Monday, December 24, 2007

Some seasonal Ted Hughes....

A happy christmas to you all! And as I'm sat here with little doing and a glass of Laphroaig at my side, I'll treat you to a fine piece of angling related poetry - Ted Hughes' 1983 composition "The Morning before Christmas".

A big thanks to everyone who has visited this year - I hope you found something of interest - and good luck for 2008.

The Morning before Christmas.

Buds fur-gloved with frost. Everything had come to a standstill
In a brand new stillness.
The river-trees, in a blue haze,
Were fractured domes of spun ghost.
Wheel-ruts frost-fixed. Mid-morning, slowly
The sun pushed dark spokes of melt and sparkle
Across the fields of hoar. And the river steamed -
By the salmon-ladder at the weir -
The sluice cut, the board exit lifted -
The cage drained slowly. A dead cock fish
Hung its head into the leaf-dregs. Another
Sunk on its side, seemed to pincer-lock
The cage wire with its kipe. Already
They were slinging the dead out, rigid in the net,
Great, lolling lilies of fungus, irreplaceable -
Eggs rotten in them, milt rotten. Nothing
So raggy dead offal as a dead
Salmon in its wedding finery. So
After their freakish luck in the lottery -
Their five thousand to one against survival -
Dead within days of marriage. Three, four, five.

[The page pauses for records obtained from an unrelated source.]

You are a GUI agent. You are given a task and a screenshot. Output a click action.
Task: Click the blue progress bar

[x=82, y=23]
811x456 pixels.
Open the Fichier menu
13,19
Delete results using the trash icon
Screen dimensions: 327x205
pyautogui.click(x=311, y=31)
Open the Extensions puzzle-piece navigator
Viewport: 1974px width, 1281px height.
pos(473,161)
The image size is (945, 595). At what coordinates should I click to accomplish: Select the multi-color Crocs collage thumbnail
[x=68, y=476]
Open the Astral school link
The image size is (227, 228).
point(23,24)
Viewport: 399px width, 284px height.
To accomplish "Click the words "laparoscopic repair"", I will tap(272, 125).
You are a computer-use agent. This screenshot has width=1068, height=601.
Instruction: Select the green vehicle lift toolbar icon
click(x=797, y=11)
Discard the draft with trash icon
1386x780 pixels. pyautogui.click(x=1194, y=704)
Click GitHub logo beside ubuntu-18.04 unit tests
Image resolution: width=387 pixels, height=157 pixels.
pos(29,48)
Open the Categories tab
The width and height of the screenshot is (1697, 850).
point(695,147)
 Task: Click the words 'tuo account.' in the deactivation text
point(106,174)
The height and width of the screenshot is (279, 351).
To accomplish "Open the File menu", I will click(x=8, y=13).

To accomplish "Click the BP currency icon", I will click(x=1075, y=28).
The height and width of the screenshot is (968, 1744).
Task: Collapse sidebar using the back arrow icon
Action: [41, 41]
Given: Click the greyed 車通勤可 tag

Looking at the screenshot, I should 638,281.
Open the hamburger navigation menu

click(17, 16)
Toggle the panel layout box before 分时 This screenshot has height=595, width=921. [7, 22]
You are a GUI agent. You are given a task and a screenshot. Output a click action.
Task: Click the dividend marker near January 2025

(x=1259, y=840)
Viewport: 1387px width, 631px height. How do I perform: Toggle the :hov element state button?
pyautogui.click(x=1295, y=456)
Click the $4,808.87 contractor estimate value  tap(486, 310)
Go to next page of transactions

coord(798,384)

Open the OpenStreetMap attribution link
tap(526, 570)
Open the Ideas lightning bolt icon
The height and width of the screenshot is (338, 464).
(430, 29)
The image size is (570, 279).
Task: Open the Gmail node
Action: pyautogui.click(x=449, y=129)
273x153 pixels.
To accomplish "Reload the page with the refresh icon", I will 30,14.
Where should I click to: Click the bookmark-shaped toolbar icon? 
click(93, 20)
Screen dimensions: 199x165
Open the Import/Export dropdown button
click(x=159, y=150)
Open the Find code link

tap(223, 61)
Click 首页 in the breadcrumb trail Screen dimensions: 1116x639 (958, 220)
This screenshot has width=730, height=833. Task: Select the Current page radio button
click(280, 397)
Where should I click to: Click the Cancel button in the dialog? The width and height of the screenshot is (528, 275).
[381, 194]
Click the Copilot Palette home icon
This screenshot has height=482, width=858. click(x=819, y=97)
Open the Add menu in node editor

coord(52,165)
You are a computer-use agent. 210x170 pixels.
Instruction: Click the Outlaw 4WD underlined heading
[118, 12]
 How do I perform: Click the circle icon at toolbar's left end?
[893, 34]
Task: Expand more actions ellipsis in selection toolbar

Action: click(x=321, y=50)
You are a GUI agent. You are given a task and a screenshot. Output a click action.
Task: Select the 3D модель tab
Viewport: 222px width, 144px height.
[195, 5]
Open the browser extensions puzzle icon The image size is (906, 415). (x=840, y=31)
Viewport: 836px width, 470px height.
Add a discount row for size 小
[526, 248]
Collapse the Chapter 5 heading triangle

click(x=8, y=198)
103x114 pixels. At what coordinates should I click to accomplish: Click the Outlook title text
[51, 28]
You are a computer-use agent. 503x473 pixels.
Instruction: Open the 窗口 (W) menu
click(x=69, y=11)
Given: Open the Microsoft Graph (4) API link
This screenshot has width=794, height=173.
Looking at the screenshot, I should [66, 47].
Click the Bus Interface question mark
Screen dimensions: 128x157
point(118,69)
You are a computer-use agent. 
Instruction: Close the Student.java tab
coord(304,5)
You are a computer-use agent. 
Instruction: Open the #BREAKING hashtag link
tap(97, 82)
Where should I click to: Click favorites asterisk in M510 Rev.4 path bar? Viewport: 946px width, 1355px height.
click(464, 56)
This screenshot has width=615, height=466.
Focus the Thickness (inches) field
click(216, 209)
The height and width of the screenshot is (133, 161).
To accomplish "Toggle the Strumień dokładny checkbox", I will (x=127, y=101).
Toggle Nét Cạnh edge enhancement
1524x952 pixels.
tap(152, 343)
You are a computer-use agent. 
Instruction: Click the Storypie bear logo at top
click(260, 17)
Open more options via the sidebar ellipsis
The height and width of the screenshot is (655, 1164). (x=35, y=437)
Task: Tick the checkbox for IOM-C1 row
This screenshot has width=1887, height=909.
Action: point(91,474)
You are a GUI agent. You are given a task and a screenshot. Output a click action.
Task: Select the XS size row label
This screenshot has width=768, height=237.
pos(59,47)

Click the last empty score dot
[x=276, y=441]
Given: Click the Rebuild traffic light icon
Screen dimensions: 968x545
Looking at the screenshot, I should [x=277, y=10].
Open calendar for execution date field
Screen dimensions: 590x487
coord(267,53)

Then a hen fish - ten pounds - lurching alive.
Rough grip and her head in an armpit.
Now the thumb and finger kneading her belly.
The frost-smoking sun embellishes her beauty,
Her red-black love-paints, her helpless, noble mask.
Suddenly eggs
Squirt in a liquid loosening - spatter
Into the kitchen bowl. A long, deep-kneading
Oily massage - again and again. Then the fish
Drop-slung, head down, ponderous jerk-shake, and up
For another milking. And now, gentler,
An artful, back-of-the-fingers, cheek-stroke-dainty
Feathering along her flank sets the eggs spurting -
She tries to writhe and shiver a real mating.
The pink mess deepens in the bowl, and her belly
Starts to bag empty. Still there's more. Amazing
Finally the wealth of eggs. Then a cock -
Brindled black and crimson, with big, precious spots
Like a jeweller's trout - gapes his hook
And releases a milk-jet of sperm
Under a skilful thumb, into the treasure.
A little is plenty. He goes back into the net
And into the river - to wait
For his next violation. A stirring
Now of eggs and milt, to a vital broth.
Then they're set aside. Another hen-fish
Comes wagging weakly from the prison.
Four fish only, forty-odd thousand eggs.
The hard frosts this last week
Brought the fish on, ripened them, but killed
Five with sudden death-bloom. Six
Kicking strong, clean, green, unripe, refuse
To yield an egg to the handling. They go
Free above the weir - gloom-flag dissolve
Under the whorled, sliding, morning-smoking
Flat of the pool above. With luck
In natural times, those six, with luck,
In five years, with great luck, might make nine.

That's how four kitchen plastic bowls
Employ eight grown men and keep them solemn.
Precarious obstetrics. First, the eggs clot,
Then loosen. Then, lovingly, the rinsings,
The lavings, the drainings, the rewashings -
A few eggs trundle clear and vanish
Into the white crash of the weir.
A world

Wrought in wet, heavy gold. Treasure-solid.
That morning
Dazzle-stamped every cell in my body
With its melting edge, its lime-bitter brightness.

A flood pond, inch-iced, held the moment of a fox
In touch-melted and refrozen dot-prints.

Ted Hughes; from the collection "River" (1983).